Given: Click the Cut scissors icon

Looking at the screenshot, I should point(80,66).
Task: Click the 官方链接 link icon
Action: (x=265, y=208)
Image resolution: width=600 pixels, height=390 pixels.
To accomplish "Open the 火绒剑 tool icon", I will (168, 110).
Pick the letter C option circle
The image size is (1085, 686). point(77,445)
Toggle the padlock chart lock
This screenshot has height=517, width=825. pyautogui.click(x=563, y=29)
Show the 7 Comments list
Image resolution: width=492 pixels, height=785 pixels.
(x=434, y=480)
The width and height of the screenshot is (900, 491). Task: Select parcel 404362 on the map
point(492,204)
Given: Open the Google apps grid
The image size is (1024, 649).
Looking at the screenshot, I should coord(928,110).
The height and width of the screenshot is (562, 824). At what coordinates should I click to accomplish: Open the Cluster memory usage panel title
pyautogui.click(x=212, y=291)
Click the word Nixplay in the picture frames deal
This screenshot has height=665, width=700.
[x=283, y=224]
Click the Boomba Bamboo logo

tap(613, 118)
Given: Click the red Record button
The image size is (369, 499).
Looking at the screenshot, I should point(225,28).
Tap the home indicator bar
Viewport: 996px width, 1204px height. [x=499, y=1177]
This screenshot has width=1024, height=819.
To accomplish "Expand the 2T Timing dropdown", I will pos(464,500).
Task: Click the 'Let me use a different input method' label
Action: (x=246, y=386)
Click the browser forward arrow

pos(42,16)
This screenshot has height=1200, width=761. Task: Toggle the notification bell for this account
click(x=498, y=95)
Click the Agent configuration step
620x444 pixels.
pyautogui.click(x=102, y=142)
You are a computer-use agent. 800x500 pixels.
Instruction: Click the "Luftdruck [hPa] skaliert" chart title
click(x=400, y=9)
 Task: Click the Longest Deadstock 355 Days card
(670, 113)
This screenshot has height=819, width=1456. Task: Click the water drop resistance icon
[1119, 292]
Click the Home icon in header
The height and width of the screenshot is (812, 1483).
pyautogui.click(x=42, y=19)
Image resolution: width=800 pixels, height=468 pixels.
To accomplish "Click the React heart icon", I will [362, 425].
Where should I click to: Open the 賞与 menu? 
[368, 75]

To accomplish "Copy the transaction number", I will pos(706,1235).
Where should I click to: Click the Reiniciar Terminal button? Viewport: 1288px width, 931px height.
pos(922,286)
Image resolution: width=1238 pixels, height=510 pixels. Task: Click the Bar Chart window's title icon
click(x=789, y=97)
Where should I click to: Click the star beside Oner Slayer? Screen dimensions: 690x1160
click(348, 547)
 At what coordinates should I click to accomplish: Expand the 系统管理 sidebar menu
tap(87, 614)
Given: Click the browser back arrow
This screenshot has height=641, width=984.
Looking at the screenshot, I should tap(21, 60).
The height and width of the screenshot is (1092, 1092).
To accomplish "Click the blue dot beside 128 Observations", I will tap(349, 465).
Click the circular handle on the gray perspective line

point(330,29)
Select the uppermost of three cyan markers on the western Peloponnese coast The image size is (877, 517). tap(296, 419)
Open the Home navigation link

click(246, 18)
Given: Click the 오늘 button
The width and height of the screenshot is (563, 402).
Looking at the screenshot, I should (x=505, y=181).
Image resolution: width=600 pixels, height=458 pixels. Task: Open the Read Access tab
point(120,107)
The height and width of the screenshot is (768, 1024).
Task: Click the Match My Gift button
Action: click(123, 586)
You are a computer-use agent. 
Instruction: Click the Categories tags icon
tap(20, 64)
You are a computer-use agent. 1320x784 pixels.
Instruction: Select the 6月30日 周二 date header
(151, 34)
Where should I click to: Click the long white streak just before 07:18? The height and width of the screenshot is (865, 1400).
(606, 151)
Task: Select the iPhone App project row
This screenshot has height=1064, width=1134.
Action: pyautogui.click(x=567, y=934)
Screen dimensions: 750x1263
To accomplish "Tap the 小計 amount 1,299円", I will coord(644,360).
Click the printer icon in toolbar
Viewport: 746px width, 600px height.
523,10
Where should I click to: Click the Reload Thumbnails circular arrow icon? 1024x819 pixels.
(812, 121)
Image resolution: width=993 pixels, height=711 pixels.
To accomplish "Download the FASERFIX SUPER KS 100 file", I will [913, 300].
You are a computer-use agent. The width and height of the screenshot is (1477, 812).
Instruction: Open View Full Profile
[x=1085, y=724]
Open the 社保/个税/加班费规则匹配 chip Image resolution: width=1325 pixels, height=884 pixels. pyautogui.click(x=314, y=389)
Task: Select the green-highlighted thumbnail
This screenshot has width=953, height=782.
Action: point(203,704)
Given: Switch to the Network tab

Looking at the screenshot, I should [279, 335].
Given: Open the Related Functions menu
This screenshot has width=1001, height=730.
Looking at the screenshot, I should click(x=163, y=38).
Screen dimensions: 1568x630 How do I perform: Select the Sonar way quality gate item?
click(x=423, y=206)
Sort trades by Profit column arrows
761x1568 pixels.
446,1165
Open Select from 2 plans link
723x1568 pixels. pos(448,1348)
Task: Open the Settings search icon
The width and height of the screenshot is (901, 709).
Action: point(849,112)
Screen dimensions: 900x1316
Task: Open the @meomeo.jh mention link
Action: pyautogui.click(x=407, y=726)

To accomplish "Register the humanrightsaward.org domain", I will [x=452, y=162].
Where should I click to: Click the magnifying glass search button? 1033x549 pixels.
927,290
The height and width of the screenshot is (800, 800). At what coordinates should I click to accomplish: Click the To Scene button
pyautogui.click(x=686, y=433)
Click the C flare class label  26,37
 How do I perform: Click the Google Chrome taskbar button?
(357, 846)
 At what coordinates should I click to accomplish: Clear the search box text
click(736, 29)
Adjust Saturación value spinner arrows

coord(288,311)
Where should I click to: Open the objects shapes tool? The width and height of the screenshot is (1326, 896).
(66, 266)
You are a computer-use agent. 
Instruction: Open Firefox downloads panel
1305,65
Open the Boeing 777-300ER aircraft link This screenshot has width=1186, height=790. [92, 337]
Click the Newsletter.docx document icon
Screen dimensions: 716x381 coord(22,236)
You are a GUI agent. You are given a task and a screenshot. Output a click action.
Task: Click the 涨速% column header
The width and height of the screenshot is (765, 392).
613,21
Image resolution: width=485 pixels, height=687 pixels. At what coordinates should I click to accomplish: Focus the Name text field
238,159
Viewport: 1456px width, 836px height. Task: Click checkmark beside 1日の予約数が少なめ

════════════════

▶ _Assignment_
Your answer should be the material, retyped exactly as written.

▶ _Answer section_
Given: Click the Cut scissors icon

Looking at the screenshot, I should point(80,66).
Task: Click the 官方链接 link icon
Action: (x=265, y=208)
Image resolution: width=600 pixels, height=390 pixels.
To accomplish "Open the 火绒剑 tool icon", I will (168, 110).
Pick the letter C option circle
The image size is (1085, 686). point(77,445)
Toggle the padlock chart lock
This screenshot has height=517, width=825. pyautogui.click(x=563, y=29)
Show the 7 Comments list
Image resolution: width=492 pixels, height=785 pixels.
(x=434, y=480)
The width and height of the screenshot is (900, 491). Task: Select parcel 404362 on the map
point(492,204)
Given: Open the Google apps grid
The image size is (1024, 649).
Looking at the screenshot, I should coord(928,110).
The height and width of the screenshot is (562, 824). At what coordinates should I click to accomplish: Open the Cluster memory usage panel title
pyautogui.click(x=212, y=291)
Click the word Nixplay in the picture frames deal
This screenshot has height=665, width=700.
[x=283, y=224]
Click the Boomba Bamboo logo

tap(613, 118)
Given: Click the red Record button
The image size is (369, 499).
Looking at the screenshot, I should point(225,28).
Tap the home indicator bar
Viewport: 996px width, 1204px height. [x=499, y=1177]
This screenshot has width=1024, height=819.
To accomplish "Expand the 2T Timing dropdown", I will pos(464,500).
Task: Click the 'Let me use a different input method' label
Action: (x=246, y=386)
Click the browser forward arrow

pos(42,16)
This screenshot has height=1200, width=761. Task: Toggle the notification bell for this account
click(x=498, y=95)
Click the Agent configuration step
620x444 pixels.
pyautogui.click(x=102, y=142)
You are a computer-use agent. 800x500 pixels.
Instruction: Click the "Luftdruck [hPa] skaliert" chart title
click(x=400, y=9)
 Task: Click the Longest Deadstock 355 Days card
(670, 113)
This screenshot has height=819, width=1456. Task: Click the water drop resistance icon
[1119, 292]
Click the Home icon in header
The height and width of the screenshot is (812, 1483).
pyautogui.click(x=42, y=19)
Image resolution: width=800 pixels, height=468 pixels.
To accomplish "Click the React heart icon", I will [362, 425].
Where should I click to: Open the 賞与 menu? 
[368, 75]

To accomplish "Copy the transaction number", I will pos(706,1235).
Where should I click to: Click the Reiniciar Terminal button? Viewport: 1288px width, 931px height.
pos(922,286)
Image resolution: width=1238 pixels, height=510 pixels. Task: Click the Bar Chart window's title icon
click(x=789, y=97)
Where should I click to: Click the star beside Oner Slayer? Screen dimensions: 690x1160
click(348, 547)
 At what coordinates should I click to accomplish: Expand the 系统管理 sidebar menu
tap(87, 614)
Given: Click the browser back arrow
This screenshot has height=641, width=984.
Looking at the screenshot, I should tap(21, 60).
The height and width of the screenshot is (1092, 1092).
To accomplish "Click the blue dot beside 128 Observations", I will tap(349, 465).
Click the circular handle on the gray perspective line

point(330,29)
Select the uppermost of three cyan markers on the western Peloponnese coast The image size is (877, 517). tap(296, 419)
Open the Home navigation link

click(246, 18)
Given: Click the 오늘 button
The width and height of the screenshot is (563, 402).
Looking at the screenshot, I should (x=505, y=181).
Image resolution: width=600 pixels, height=458 pixels. Task: Open the Read Access tab
point(120,107)
The height and width of the screenshot is (768, 1024).
Task: Click the Match My Gift button
Action: click(123, 586)
You are a computer-use agent. 
Instruction: Click the Categories tags icon
tap(20, 64)
You are a computer-use agent. 1320x784 pixels.
Instruction: Select the 6月30日 周二 date header
(151, 34)
Where should I click to: Click the long white streak just before 07:18? The height and width of the screenshot is (865, 1400).
(606, 151)
Task: Select the iPhone App project row
This screenshot has height=1064, width=1134.
Action: pyautogui.click(x=567, y=934)
Screen dimensions: 750x1263
To accomplish "Tap the 小計 amount 1,299円", I will coord(644,360).
Click the printer icon in toolbar
Viewport: 746px width, 600px height.
523,10
Where should I click to: Click the Reload Thumbnails circular arrow icon? 1024x819 pixels.
(812, 121)
Image resolution: width=993 pixels, height=711 pixels.
To accomplish "Download the FASERFIX SUPER KS 100 file", I will [913, 300].
You are a computer-use agent. The width and height of the screenshot is (1477, 812).
Instruction: Open View Full Profile
[x=1085, y=724]
Open the 社保/个税/加班费规则匹配 chip Image resolution: width=1325 pixels, height=884 pixels. pyautogui.click(x=314, y=389)
Task: Select the green-highlighted thumbnail
This screenshot has width=953, height=782.
Action: point(203,704)
Given: Switch to the Network tab

Looking at the screenshot, I should [279, 335].
Given: Open the Related Functions menu
This screenshot has width=1001, height=730.
Looking at the screenshot, I should click(x=163, y=38).
Screen dimensions: 1568x630 How do I perform: Select the Sonar way quality gate item?
click(x=423, y=206)
Sort trades by Profit column arrows
761x1568 pixels.
446,1165
Open Select from 2 plans link
723x1568 pixels. pos(448,1348)
Task: Open the Settings search icon
The width and height of the screenshot is (901, 709).
Action: point(849,112)
Screen dimensions: 900x1316
Task: Open the @meomeo.jh mention link
Action: pyautogui.click(x=407, y=726)

To accomplish "Register the humanrightsaward.org domain", I will [x=452, y=162].
Where should I click to: Click the magnifying glass search button? 1033x549 pixels.
927,290
The height and width of the screenshot is (800, 800). At what coordinates should I click to accomplish: Click the To Scene button
pyautogui.click(x=686, y=433)
Click the C flare class label  26,37
 How do I perform: Click the Google Chrome taskbar button?
(357, 846)
 At what coordinates should I click to accomplish: Clear the search box text
click(736, 29)
Adjust Saturación value spinner arrows

coord(288,311)
Where should I click to: Open the objects shapes tool? The width and height of the screenshot is (1326, 896).
(66, 266)
You are a computer-use agent. 
Instruction: Open Firefox downloads panel
1305,65
Open the Boeing 777-300ER aircraft link This screenshot has width=1186, height=790. [92, 337]
Click the Newsletter.docx document icon
Screen dimensions: 716x381 coord(22,236)
You are a GUI agent. You are given a task and a screenshot. Output a click action.
Task: Click the 涨速% column header
The width and height of the screenshot is (765, 392).
613,21
Image resolution: width=485 pixels, height=687 pixels. At what coordinates should I click to accomplish: Focus the Name text field
238,159
Viewport: 1456px width, 836px height. Task: Click checkmark beside 1日の予約数が少なめ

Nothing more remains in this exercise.